From the first line to the last, reproduce the material exactly.

- Opening Delimiter -

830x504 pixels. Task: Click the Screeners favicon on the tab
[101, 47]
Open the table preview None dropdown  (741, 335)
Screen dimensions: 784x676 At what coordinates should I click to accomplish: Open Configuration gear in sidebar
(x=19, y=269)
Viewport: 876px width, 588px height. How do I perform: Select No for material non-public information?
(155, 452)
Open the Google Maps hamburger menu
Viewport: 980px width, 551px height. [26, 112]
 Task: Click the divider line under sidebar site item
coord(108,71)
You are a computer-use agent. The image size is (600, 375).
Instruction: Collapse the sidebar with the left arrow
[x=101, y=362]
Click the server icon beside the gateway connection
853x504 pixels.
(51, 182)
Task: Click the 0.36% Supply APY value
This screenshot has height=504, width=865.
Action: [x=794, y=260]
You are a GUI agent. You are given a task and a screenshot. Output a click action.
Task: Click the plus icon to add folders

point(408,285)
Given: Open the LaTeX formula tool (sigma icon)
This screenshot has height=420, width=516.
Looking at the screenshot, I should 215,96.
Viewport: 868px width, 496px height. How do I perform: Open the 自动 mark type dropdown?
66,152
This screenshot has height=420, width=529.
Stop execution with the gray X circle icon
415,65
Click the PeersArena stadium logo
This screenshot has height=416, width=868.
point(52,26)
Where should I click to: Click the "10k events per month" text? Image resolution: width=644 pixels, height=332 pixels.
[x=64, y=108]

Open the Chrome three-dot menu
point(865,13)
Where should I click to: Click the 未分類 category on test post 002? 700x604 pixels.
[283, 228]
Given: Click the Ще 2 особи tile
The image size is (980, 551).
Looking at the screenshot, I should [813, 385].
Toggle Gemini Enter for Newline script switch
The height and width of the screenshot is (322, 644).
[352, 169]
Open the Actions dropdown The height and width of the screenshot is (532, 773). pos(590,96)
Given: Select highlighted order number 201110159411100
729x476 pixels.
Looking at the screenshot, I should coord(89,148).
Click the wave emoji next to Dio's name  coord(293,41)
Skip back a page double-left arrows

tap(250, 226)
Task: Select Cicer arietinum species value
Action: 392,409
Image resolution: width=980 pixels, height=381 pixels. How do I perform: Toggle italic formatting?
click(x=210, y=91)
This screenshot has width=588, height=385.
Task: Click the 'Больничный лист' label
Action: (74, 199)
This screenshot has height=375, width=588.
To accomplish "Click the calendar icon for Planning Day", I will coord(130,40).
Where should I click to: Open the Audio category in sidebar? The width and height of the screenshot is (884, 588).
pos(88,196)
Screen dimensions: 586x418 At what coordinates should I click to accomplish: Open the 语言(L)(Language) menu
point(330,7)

- Closing Delimiter -

▶ Output below:
830x504 pixels. Task: Click the Screeners favicon on the tab
[101, 47]
Open the table preview None dropdown  (741, 335)
Screen dimensions: 784x676 At what coordinates should I click to accomplish: Open Configuration gear in sidebar
(x=19, y=269)
Viewport: 876px width, 588px height. How do I perform: Select No for material non-public information?
(155, 452)
Open the Google Maps hamburger menu
Viewport: 980px width, 551px height. [26, 112]
 Task: Click the divider line under sidebar site item
coord(108,71)
You are a computer-use agent. The image size is (600, 375).
Instruction: Collapse the sidebar with the left arrow
[x=101, y=362]
Click the server icon beside the gateway connection
853x504 pixels.
(51, 182)
Task: Click the 0.36% Supply APY value
This screenshot has height=504, width=865.
Action: [x=794, y=260]
You are a GUI agent. You are given a task and a screenshot. Output a click action.
Task: Click the plus icon to add folders

point(408,285)
Given: Open the LaTeX formula tool (sigma icon)
This screenshot has height=420, width=516.
Looking at the screenshot, I should 215,96.
Viewport: 868px width, 496px height. How do I perform: Open the 自动 mark type dropdown?
66,152
This screenshot has height=420, width=529.
Stop execution with the gray X circle icon
415,65
Click the PeersArena stadium logo
This screenshot has height=416, width=868.
point(52,26)
Where should I click to: Click the "10k events per month" text? Image resolution: width=644 pixels, height=332 pixels.
[x=64, y=108]

Open the Chrome three-dot menu
point(865,13)
Where should I click to: Click the 未分類 category on test post 002? 700x604 pixels.
[283, 228]
Given: Click the Ще 2 особи tile
The image size is (980, 551).
Looking at the screenshot, I should [813, 385].
Toggle Gemini Enter for Newline script switch
The height and width of the screenshot is (322, 644).
[352, 169]
Open the Actions dropdown The height and width of the screenshot is (532, 773). pos(590,96)
Given: Select highlighted order number 201110159411100
729x476 pixels.
Looking at the screenshot, I should coord(89,148).
Click the wave emoji next to Dio's name  coord(293,41)
Skip back a page double-left arrows

tap(250, 226)
Task: Select Cicer arietinum species value
Action: 392,409
Image resolution: width=980 pixels, height=381 pixels. How do I perform: Toggle italic formatting?
click(x=210, y=91)
This screenshot has width=588, height=385.
Task: Click the 'Больничный лист' label
Action: (74, 199)
This screenshot has height=375, width=588.
To accomplish "Click the calendar icon for Planning Day", I will coord(130,40).
Where should I click to: Open the Audio category in sidebar? The width and height of the screenshot is (884, 588).
pos(88,196)
Screen dimensions: 586x418 At what coordinates should I click to accomplish: Open the 语言(L)(Language) menu
point(330,7)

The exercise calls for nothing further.